*** Opening Given records ***

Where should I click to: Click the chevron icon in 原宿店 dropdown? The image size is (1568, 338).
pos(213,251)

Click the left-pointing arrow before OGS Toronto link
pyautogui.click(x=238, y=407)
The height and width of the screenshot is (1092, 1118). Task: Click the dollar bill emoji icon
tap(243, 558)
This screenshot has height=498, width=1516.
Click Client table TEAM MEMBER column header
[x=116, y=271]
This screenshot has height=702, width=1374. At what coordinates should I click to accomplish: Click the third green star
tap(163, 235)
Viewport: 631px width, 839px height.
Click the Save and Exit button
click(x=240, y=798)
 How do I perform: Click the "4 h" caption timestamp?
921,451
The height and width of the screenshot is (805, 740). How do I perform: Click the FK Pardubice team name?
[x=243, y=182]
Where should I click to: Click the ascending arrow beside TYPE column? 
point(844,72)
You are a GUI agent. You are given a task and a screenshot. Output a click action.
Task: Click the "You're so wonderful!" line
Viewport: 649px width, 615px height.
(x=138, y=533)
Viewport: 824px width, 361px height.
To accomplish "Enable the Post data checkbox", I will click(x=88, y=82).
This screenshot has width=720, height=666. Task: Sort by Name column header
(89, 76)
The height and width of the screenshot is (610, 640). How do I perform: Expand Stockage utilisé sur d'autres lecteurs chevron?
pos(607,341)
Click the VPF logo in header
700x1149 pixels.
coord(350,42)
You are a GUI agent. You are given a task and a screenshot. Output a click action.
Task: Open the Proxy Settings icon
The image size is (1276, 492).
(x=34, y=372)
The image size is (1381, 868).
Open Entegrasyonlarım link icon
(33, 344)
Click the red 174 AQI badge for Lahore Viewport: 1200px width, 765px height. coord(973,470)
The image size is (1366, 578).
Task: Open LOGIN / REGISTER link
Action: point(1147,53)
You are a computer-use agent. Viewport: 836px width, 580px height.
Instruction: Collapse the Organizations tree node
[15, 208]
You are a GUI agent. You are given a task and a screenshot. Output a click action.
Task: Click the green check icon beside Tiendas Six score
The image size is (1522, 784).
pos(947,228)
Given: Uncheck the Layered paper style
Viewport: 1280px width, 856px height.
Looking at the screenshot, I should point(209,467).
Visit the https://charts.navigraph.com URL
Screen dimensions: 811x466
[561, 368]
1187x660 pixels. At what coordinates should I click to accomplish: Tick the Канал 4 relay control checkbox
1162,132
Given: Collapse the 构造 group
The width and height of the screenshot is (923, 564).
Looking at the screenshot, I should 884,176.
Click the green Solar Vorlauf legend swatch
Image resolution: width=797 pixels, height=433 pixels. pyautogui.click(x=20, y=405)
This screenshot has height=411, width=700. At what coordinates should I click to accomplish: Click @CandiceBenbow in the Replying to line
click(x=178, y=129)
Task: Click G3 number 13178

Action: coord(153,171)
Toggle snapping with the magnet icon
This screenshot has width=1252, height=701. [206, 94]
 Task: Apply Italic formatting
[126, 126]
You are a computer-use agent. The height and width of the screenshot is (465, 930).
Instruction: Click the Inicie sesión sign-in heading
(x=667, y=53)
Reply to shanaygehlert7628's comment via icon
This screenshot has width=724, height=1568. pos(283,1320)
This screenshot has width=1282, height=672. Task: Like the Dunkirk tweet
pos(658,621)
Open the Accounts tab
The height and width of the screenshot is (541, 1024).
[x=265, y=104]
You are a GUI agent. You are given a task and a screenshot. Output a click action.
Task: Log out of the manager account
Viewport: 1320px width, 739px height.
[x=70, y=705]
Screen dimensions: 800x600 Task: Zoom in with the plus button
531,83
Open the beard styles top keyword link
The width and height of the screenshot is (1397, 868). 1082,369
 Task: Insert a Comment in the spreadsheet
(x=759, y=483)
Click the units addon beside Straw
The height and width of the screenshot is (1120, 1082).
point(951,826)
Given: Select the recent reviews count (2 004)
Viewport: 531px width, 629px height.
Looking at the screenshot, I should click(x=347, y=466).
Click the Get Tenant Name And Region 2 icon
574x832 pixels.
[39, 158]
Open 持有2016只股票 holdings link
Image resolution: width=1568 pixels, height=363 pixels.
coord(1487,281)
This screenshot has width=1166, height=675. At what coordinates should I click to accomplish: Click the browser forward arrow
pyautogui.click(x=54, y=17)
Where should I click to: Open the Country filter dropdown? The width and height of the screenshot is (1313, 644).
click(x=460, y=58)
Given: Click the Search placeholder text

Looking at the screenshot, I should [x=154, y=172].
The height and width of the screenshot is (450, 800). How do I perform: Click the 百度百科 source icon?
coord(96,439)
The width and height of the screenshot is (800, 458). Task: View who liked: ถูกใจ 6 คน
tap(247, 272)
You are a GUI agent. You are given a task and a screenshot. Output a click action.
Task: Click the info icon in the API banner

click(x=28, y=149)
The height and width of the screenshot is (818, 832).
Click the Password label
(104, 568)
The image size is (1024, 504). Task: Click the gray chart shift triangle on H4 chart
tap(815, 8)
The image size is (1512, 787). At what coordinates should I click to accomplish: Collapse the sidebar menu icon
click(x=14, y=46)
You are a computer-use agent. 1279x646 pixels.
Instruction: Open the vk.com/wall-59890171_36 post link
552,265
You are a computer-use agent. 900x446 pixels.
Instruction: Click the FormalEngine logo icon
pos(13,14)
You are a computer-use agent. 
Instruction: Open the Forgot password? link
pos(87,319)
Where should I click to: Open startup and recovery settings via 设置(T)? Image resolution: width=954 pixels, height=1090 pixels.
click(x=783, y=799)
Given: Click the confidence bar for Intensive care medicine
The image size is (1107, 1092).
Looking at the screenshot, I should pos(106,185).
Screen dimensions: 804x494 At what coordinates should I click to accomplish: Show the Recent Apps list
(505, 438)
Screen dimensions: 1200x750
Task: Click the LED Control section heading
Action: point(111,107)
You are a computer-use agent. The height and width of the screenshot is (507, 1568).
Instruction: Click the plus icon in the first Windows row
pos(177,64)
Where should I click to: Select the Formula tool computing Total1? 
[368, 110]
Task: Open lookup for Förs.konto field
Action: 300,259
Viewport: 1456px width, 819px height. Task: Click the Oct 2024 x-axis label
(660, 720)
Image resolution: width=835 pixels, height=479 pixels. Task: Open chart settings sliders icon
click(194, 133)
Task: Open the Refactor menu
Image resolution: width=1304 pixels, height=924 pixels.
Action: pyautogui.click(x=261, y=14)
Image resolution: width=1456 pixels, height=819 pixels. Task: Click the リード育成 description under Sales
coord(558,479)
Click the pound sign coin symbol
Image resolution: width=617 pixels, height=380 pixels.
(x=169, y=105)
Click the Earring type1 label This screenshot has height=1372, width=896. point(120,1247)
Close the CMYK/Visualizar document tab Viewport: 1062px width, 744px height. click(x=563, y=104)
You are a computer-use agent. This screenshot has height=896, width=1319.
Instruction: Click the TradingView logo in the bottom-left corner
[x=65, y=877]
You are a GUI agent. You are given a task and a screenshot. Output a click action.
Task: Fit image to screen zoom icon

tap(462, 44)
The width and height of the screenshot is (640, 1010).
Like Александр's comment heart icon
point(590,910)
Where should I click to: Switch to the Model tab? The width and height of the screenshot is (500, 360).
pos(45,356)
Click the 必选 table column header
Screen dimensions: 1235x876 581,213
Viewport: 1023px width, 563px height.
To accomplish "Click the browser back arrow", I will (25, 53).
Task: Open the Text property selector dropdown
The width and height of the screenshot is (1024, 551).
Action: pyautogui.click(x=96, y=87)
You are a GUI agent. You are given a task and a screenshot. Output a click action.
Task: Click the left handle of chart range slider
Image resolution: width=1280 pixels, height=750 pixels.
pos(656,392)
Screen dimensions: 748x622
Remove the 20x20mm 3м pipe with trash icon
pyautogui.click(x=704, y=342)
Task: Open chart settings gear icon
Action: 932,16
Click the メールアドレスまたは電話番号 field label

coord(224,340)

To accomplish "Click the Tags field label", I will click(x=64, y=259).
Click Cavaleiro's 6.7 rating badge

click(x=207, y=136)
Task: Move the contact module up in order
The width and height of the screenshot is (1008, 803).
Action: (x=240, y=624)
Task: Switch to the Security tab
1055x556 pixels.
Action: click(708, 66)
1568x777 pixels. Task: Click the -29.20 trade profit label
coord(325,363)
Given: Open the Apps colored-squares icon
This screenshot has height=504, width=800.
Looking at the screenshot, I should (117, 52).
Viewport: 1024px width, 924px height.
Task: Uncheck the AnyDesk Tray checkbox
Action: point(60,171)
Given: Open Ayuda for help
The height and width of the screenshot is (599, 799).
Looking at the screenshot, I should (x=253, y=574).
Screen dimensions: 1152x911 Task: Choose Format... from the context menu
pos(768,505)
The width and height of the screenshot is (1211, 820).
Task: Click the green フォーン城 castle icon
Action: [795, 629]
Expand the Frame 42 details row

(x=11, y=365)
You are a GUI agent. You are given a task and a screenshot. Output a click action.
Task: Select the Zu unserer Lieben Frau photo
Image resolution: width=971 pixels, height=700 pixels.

*** Closing Given records ***

What you need to do: Check each line above for the word "computer" and copy the ones that have it.

Answer to the exercise:
You are a computer-use agent. Viewport: 836px width, 580px height.
You are a computer-use agent. The height and width of the screenshot is (465, 930).
You are a computer-use agent. 1279x646 pixels.
You are a computer-use agent. 900x446 pixels.
You are a computer-use agent. 
You are a computer-use agent. The height and width of the screenshot is (507, 1568).
You are a computer-use agent. This screenshot has height=896, width=1319.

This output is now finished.